TASK DIRECTIONS:
Please give back all the records exactly, but keep the pictures out.

MATERIALS PROVIDED:

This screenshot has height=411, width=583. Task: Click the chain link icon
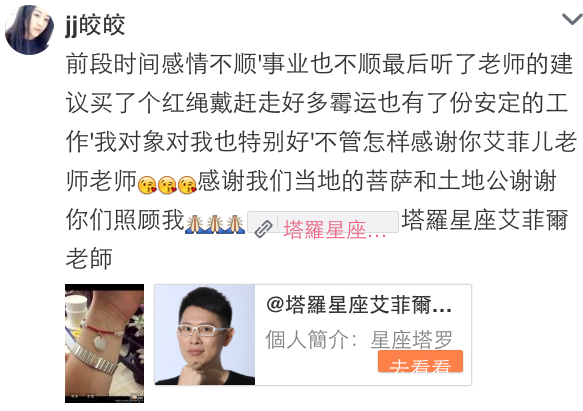pyautogui.click(x=263, y=228)
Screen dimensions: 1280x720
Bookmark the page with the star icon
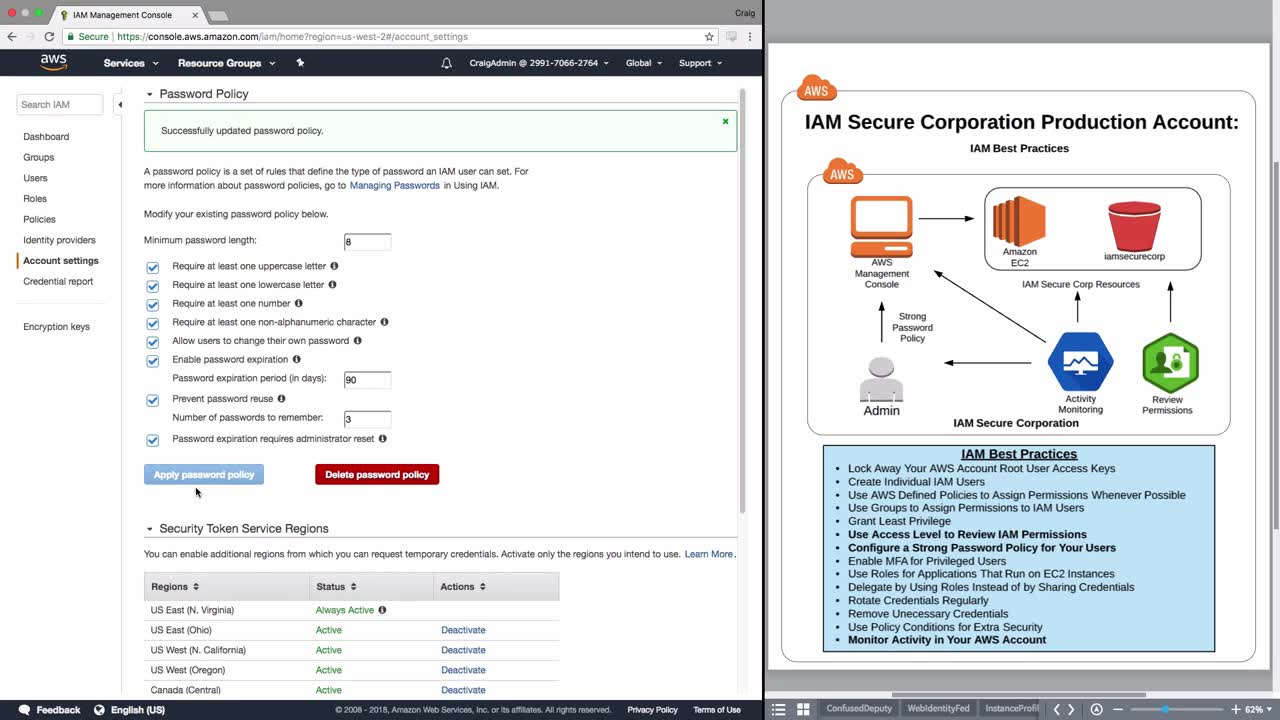(x=709, y=36)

EXERCISE SOLUTION:
This screenshot has height=411, width=583. Task: Click the chain link icon
pyautogui.click(x=263, y=228)
Screen dimensions: 1280x720
Bookmark the page with the star icon
(x=709, y=36)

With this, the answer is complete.